Measurements of the Hubble Constant: Tensions in Perspective
Wendy L. Freedman

TL;DR
This paper refines the measurement of the Hubble constant using the Tip of the Red Giant Branch method, finding results consistent with the cosmic microwave background and other calibrations, and discusses implications for cosmology.
Contribution
It provides a self-consistent TRGB calibration with Gaia EDR3 data and compares it with other methods, addressing the Hubble tension.
Findings
Hubble constant measured as 69.8 ± 1.7 km/s/Mpc
TRGB results are consistent with CMB and Cepheid calibrations
No evidence for new physics beyond Lambda-CDM
Abstract
Measurement of the distances to nearby galaxies have improved rapidly in recent decades. The ever-present challenge is to reduce systematic effects, especially as greater distances are probed, and the uncertainties become larger. In this paper, we combine several recent calibrations of the Tip of the Red Giant Branch (TRGB) method.
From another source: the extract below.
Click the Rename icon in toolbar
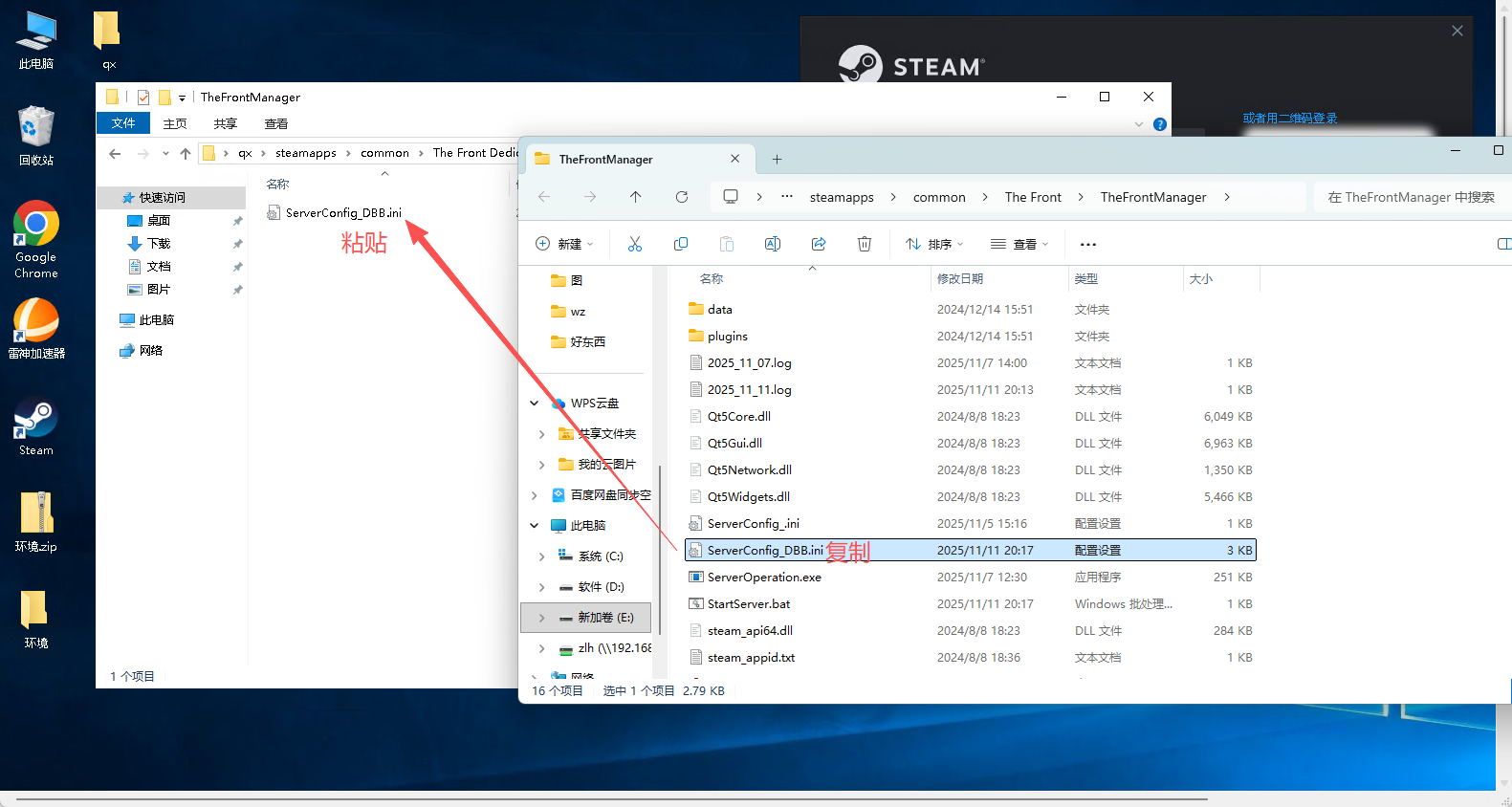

These calibrations are internally self-consistent at the 1% level. New Gaia Early Data Release 3 (EDR3) data provide an additional consistency check, at a (lower) 5% level of accuracy, a result of the well-documented Gaia angular covariance bias. The updated TRGB calibration applied to a distant sample of Type Ia supernovae from the Carnegie Supernova Project results in a value of the Hubble constant of Ho = 69.8 0.6 (stat) 1.6 (sys) km/s/Mpc. No statistically significant difference is found between the value of Ho based on the TRGB and that…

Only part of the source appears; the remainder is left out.